* WHAT THE TASK REQUIRES: Return the tail of the records exactly, starting from the line containing "Suivez moi ! (536, 2525)" and ending with the final line.

........

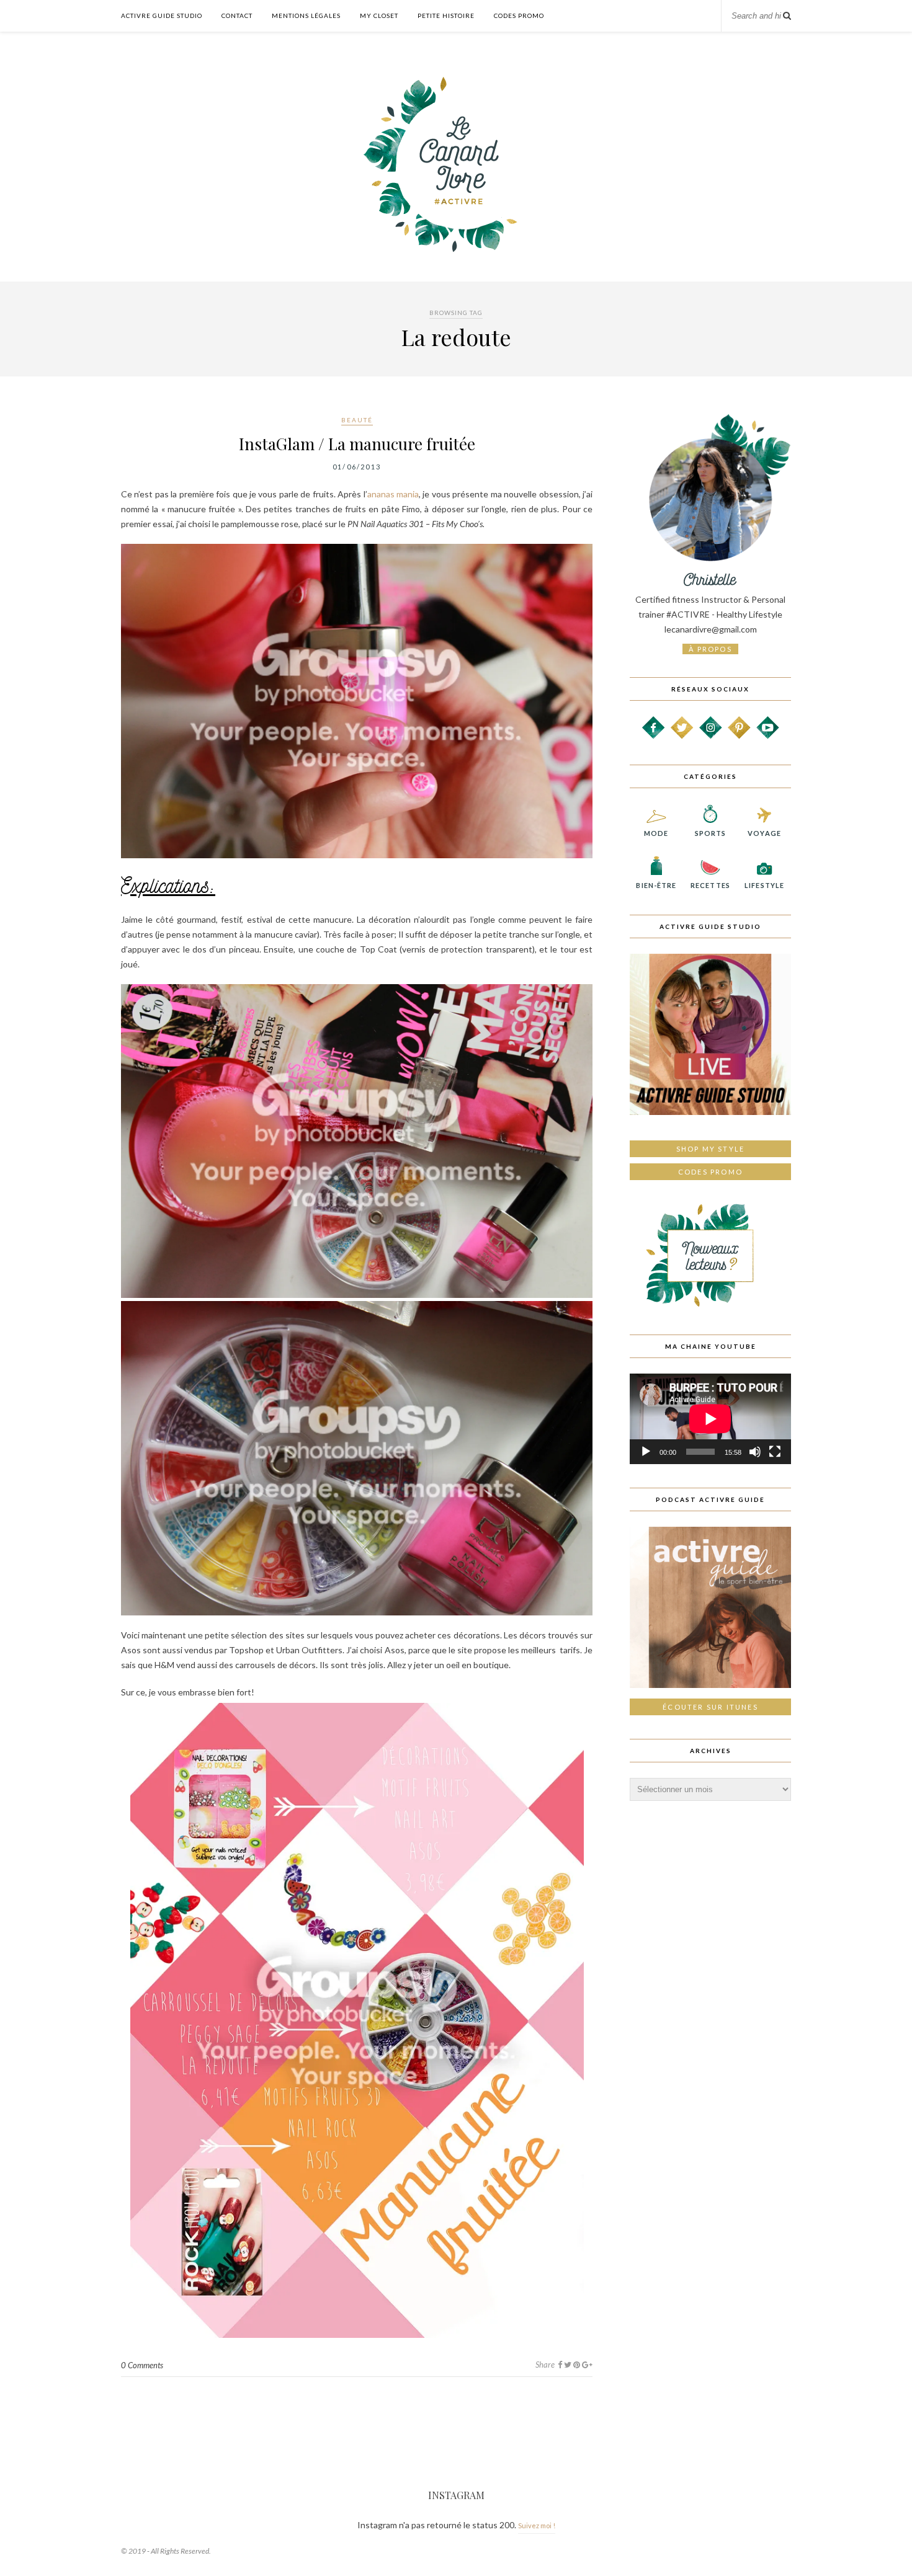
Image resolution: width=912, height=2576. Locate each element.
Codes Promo (519, 15)
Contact (237, 15)
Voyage (764, 833)
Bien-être (656, 885)
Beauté (357, 420)
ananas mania (393, 494)
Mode (656, 833)
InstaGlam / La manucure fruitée (357, 444)
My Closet (379, 15)
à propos (710, 649)
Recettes (710, 885)
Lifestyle (764, 885)
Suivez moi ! (536, 2525)
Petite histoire (446, 15)
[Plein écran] (775, 1452)
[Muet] (755, 1452)
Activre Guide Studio (161, 15)
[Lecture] (646, 1452)
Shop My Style (710, 1149)
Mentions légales (306, 15)
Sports (710, 833)
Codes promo (710, 1172)
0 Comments (142, 2365)
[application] (710, 1419)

........

* EXPECTED ANSWER:
Suivez moi ! (536, 2525)
Petite histoire (446, 15)
[Plein écran] (775, 1452)
[Muet] (755, 1452)
Activre Guide Studio (161, 15)
[Lecture] (646, 1452)
Shop My Style (710, 1149)
Mentions légales (306, 15)
Sports (710, 833)
Codes promo (710, 1172)
0 Comments (142, 2365)
[application] (710, 1419)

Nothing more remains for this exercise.